Both nitrogen (N) pollution and rising CO2 have direct physiological effects on plants and biogeochemical cycles that may alter the fate of N in tidal marshes. How these two global change factors independently and simultaneously affect N cycling in marshes remains largely unexplored. Our objective was to determine how elevated CO2 and N pollution affect the three primary fates of N in a tidal marsh: 1) long-term retention in plants and soil, 2) denitrification to the atmosphere, and 3) tidal export. Our experimental marsh plots have been factorially exposed to two levels of atmospheric CO2 (ambient or ambient + 340 ppm) and two levels of N addition (0 or 25 g N m-2 y-1) since 2006 (n=5). We tracked the fate of a 15N tracer that was added in 2006 to each plot to quantify the fraction of added N retained in vegetation and soil, as well as to estimate lateral migration of N. To assess the importance of gaseous N loss, N2O flux was measured in situ using respiration collars and potential denitrification (N2 + N2O) was measured with the acetylene reduction technique using laboratory incubations of soil slurries. 

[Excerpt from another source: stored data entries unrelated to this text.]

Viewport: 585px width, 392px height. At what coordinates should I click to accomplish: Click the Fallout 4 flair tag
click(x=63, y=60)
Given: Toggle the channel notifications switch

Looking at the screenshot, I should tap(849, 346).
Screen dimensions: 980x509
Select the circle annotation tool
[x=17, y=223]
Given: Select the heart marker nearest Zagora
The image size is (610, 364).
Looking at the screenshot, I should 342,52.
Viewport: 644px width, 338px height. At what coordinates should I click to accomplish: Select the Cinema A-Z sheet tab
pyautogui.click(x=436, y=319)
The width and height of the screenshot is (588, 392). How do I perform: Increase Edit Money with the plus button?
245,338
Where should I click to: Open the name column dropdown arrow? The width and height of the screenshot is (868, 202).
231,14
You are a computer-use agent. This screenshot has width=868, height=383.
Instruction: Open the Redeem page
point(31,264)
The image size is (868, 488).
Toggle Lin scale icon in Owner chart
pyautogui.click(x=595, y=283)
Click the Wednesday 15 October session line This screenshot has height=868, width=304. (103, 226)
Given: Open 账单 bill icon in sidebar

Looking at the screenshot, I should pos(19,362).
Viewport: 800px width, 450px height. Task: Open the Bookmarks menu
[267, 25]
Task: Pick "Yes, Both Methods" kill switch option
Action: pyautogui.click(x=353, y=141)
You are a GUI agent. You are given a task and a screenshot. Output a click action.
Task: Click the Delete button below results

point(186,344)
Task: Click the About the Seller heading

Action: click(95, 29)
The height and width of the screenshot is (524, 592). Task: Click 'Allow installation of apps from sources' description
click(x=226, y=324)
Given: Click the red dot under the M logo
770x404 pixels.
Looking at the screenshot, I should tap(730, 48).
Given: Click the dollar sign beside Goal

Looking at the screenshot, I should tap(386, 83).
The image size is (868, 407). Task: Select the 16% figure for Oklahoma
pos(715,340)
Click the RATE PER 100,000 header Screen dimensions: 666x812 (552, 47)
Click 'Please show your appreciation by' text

Nitrogen-fertilized plots retained 47% as much 15N as control plots due to reduced above and belowground retention and increased N2O flux and migration. Plots under elevated CO2 only retained 3% more 15N than control plots despite a significant decrease in lateral migration, possibly due to denitrification activity not captured by our in situ measurements. Plots under the combined treatment retained 63% as much 15N as control plots primarily due to a reduction in belowground storage. Our results indicate that brackish marshes may not be capable of retaining more nitrogen as atmospheric CO2 continues to increase, particularly in N polluted marshes.